文档正文:
金属学报, 2023, 59(1): 1-15 DOI: 10.11900/0412.1961.2022.00026

综述

金属激光增材制造材料设计研究进展

宋波, 张金良, 章媛洁, 胡凯, 方儒轩, 姜鑫, 张莘茹, 吴祖胜, 史玉升,

华中科技大学 材料成形与模具技术国家重点实验室 武汉 430074

Research Progress of Materials Design for Metal Laser Additive Manufacturing

SONG Bo, ZHANG Jinliang, ZHANG Yuanjie, HU Kai, FANG Ruxuan, JIANG Xin, ZHANG Xinru, WU Zusheng, SHI Yusheng,

State Key Laboratory of Materials Processing and Die & Mould Technology, Huazhong University of Science and Technology, Wuhan 430074, China

通讯作者: 史玉升,shiyusheng@hust.edu.cn,主要从事材料增材制造的研究

责任编辑: 毕淑娟

收稿日期: 2022-01-19   修回日期: 2022-04-30  

基金资助: 国家自然科学基金项目(51922044)
中国博士后科学基金面上项目(2021M701293)
中国博士后科学基金面上项目(2021M690061)

Corresponding authors: SHI Yusheng, professor, Tel:(027)87558155, E-mail:shiyusheng@hust.edu.cn

Received: 2022-01-19   Revised: 2022-04-30  

Fund supported: National Natural Science Foundation of China(51922044)
China Postdoctoral Science Foundation Funded Project(2021M701293)
China Postdoctoral Science Foundation Funded Project(2021M690061)

作者简介 About authors

宋 波,男,1984年生,教授,博士

摘要

激光增材制造被公认为是解决个性化、复杂化金属构件整体成形难题的有效技术手段。现有金属增材制造的研究主要从传统合金牌号出发,但基于平衡凝固过程设计的传统合金成分难以满足增材制造的非平衡冶金动力学特点,往往面临高裂纹敏感性、低韧低疲劳、各向异性等共性问题。因此,需要开展面向激光增材制造的新型材料成分设计研究,充分挖掘增材制造非平衡凝固特性的潜在优势与价值。本文综述了铝合金、钛合金、铁基合金、镁合金等不同材料现有合金牌号增材制造的技术瓶颈,以及面向增材制造的材料创新设计方法与新型合金及其复合材料发展的研究进展。最后提出了金属增材制造材料设计的未来发展趋势。

练习目标: 请把文档正文中从“中国博士后科学基金面上项目(2021M701293)”一直到“Foundation Funded Project(2021M701293)”这段照抄一遍，并把其中的“Received”替换成“Submitted”。

已知数据:

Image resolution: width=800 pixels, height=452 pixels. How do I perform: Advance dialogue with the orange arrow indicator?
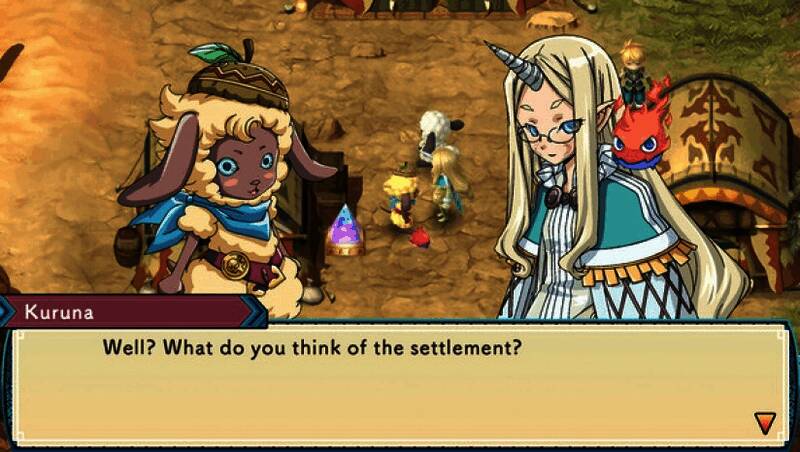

书面回答:
中国博士后科学基金面上项目(2021M701293)
中国博士后科学基金面上项目(2021M690061)

Corresponding authors: SHI Yusheng, professor, Tel:(027)87558155, E-mail:shiyusheng@hust.edu.cn

Submitted: 2022-01-19   Revised: 2022-04-30  

Fund supported: National Natural Science Foundation of China(51922044)
China Postdoctoral Science Foundation Funded Project(2021M701293)